**Action item:** An acceptable response holds only the line containing "Image resolution: width=772" and every line after it to the end of the records, each reproduced exactly.
··· Data listing
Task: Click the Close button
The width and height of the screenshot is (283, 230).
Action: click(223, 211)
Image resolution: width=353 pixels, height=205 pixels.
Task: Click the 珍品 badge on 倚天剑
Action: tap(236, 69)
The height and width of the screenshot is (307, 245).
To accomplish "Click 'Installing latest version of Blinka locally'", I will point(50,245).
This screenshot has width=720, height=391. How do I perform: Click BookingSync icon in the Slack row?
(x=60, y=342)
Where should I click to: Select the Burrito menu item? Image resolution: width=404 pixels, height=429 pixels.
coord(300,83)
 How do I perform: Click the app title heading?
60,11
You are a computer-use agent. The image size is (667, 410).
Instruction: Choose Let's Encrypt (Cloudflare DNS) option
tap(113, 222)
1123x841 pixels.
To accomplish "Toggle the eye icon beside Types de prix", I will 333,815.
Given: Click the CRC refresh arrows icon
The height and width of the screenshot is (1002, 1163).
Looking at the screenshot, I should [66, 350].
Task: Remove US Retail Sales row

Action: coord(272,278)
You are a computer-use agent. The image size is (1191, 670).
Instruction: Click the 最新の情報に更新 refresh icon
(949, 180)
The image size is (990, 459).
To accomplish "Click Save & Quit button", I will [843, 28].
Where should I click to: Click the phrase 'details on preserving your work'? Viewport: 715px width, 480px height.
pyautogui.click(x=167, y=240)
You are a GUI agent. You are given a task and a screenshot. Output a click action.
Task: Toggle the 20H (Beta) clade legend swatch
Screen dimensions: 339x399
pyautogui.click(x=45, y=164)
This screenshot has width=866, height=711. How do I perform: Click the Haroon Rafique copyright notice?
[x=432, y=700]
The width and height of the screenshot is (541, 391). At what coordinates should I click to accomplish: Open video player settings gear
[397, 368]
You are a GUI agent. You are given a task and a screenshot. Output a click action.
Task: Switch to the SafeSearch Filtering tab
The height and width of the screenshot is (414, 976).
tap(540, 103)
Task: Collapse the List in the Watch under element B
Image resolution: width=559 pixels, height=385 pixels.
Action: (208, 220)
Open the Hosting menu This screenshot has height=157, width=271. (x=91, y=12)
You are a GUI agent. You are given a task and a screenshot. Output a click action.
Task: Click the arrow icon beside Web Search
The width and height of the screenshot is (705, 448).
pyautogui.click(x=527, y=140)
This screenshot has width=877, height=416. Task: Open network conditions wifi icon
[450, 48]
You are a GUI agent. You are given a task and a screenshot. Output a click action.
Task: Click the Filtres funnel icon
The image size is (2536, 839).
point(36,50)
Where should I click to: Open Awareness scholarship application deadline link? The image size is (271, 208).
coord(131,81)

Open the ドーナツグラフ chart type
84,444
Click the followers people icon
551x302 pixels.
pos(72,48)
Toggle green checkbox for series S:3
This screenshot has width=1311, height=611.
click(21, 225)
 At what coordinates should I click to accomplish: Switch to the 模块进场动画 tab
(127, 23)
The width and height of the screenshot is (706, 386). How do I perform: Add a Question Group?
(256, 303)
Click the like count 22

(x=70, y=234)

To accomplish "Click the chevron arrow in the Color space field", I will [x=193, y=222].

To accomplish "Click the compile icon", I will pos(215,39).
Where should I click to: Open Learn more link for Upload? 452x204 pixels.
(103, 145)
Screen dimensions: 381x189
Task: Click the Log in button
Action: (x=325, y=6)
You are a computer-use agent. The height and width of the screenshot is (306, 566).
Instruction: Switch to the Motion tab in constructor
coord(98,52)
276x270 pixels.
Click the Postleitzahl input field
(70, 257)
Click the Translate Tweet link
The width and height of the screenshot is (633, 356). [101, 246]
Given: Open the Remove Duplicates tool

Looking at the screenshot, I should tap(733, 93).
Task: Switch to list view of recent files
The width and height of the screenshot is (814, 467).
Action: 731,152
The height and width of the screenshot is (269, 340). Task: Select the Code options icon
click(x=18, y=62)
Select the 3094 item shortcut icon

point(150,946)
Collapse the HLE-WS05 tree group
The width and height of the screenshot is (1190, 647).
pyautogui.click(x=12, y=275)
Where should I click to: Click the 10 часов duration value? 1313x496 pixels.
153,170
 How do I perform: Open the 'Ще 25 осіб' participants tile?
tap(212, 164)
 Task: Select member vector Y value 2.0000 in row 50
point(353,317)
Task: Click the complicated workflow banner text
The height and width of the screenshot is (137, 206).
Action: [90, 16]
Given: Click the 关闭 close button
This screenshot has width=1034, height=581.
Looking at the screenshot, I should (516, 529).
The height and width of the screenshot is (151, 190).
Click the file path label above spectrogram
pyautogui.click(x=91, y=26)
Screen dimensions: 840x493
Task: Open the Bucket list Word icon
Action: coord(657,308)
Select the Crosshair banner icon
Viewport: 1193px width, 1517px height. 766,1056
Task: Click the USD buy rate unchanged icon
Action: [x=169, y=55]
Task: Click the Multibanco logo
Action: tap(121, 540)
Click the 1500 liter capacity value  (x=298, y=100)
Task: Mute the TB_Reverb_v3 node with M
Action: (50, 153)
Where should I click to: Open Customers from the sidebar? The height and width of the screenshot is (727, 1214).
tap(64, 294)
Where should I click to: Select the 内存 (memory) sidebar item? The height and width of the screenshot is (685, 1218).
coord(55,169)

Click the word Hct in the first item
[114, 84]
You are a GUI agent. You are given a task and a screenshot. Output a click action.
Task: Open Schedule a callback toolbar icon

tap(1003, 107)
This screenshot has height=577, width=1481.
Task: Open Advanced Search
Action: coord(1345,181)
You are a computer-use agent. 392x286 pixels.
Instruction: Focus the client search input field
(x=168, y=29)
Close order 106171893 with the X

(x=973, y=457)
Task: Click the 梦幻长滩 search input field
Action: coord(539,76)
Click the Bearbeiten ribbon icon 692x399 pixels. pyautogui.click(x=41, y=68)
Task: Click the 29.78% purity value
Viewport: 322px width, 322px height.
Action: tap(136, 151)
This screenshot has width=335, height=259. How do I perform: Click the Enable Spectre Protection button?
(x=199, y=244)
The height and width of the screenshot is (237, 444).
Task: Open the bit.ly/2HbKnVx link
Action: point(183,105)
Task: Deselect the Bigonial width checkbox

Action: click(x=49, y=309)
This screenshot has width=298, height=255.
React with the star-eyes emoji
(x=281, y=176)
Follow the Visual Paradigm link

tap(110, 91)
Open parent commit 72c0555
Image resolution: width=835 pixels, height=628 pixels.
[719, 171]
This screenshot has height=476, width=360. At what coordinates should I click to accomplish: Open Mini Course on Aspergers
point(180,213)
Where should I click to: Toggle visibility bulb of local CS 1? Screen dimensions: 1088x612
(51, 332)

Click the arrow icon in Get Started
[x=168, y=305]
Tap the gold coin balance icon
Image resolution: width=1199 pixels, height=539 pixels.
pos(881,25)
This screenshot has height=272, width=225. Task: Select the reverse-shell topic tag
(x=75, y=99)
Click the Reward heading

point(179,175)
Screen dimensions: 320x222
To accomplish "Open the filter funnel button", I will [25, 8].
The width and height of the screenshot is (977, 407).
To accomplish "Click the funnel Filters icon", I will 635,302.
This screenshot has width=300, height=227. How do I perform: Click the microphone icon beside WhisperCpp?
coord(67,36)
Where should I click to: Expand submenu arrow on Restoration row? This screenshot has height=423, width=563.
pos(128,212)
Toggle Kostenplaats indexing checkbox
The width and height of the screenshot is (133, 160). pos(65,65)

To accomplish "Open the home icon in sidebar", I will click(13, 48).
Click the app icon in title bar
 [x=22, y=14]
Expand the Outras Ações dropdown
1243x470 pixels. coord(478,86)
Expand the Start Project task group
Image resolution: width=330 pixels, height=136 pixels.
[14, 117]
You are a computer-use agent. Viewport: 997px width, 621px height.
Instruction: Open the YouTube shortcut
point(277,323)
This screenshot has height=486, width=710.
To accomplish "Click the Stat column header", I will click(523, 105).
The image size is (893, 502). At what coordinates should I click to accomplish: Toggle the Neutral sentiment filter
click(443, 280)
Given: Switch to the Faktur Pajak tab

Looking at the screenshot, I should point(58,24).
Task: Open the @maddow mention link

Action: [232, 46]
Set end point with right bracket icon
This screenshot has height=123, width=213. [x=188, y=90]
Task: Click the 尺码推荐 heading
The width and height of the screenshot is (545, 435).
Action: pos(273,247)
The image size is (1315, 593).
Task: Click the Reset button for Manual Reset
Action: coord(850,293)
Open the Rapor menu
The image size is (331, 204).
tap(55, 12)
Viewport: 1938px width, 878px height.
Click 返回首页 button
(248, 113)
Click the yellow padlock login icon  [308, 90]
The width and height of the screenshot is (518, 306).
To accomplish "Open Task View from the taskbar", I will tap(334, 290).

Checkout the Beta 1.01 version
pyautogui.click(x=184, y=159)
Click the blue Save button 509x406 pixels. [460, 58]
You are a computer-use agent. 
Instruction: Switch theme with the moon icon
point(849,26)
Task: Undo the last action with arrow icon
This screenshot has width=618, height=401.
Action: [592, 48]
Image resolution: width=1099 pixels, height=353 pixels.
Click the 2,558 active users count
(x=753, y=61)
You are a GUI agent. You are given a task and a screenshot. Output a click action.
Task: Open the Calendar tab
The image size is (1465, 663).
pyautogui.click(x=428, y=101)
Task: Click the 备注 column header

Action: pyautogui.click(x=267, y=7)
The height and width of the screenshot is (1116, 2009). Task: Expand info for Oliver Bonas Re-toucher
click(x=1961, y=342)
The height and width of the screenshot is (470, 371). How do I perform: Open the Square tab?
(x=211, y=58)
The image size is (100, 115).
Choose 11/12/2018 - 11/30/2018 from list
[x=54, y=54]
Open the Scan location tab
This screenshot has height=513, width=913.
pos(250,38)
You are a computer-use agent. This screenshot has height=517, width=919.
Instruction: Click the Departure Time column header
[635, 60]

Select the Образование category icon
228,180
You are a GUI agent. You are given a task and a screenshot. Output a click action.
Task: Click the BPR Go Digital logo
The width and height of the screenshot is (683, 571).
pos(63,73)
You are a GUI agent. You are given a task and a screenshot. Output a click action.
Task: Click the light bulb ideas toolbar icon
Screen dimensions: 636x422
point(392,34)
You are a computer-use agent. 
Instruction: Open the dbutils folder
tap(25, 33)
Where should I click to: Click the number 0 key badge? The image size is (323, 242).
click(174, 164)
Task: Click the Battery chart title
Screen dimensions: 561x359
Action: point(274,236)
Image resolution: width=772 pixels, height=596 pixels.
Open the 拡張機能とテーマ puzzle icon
······
**Response to this task:**
Image resolution: width=772 pixels, height=596 pixels.
Open the 拡張機能とテーマ puzzle icon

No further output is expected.